Basque Cider is unlike American cider: it’s raw, and very dry
Let me explain. There’s this thing called a Sagargotegi, or cider house, in the Basque region. We went to Siderería Petritegi Sagardotegia outside of San Sebastián. When you enter the an old farmhouse, you sit at rustic wooden picnic tables, reminiscent of a beer hall. There is a pre fixe menu with hearty dishes that you share family style, and an empty glass waiting to be filled with cider (as much as you want).
A couple of traditional courses: steak and the dessert offering of almond cookies, sheepsmilk cheese, quince paste and walnuts.
Scott and I went to Spain this year and this was a TOP food experience because not only was it delicious, it was FUN. We discovered that you fill the cider yourself, in the cider room in the back. HUGE barrels of cider are waiting for you when you walk into the chilly room. People line up to catch the cider about 2 feet away from the spigot, one after the next. Yep, you might get wet, but it’s all part of the fun.
Me in Basque Country, pouring my own cider!
The Brooklyn version is equally delicious and fun, but with a few more rules. The Brooklyn Cider House is a passion project-some dudes wanted to bring this amazing and little-known tradition to the US.
There, alcohol laws restrict the experience, but just by a little bit. You are cued by your server between courses to go up and catch cider. Cider experts need to open the spigot for you, but it’s totally cool because that way to get to learn about the cider and ask questions.
The meal is very similar – flavorful steaks, cod (although from Iceland and not the traditional Spanish salted Bacalao)… do I sound like an asshole yet?
Brooklyn Cider House does a nice job with traditional Basque steak, and the dessert course of quince paste, manchego cheese and walnuts.
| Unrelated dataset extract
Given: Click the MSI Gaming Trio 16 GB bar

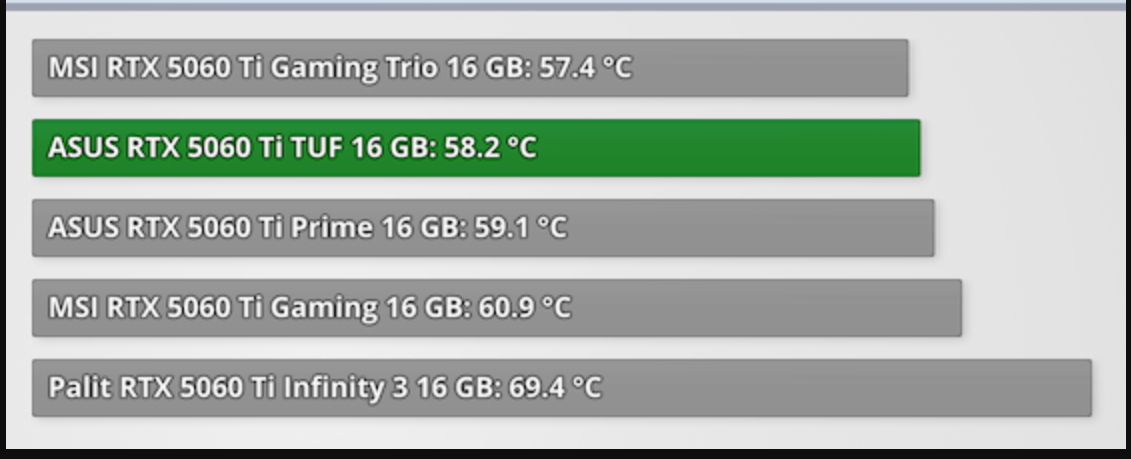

But it’s fun. It’s a full 2.5 hours of food experiences. A foodie’s dream. (Think of the boomerangs!)
My friend Lauren attempting to crack a walnut…
Oh and yes you’ll walk out of there with a $70 or so tab, but that’s just because it’s the only place in the area that does this. They’re allowed.
I’m into it. It’s absolutely worth trying. One thing you won’t get in Spain: a vegetarian option. Kudos, Bushwick. 👏👏👏
Bacalao (salted cod), steak and cider in Basque Country, Spain.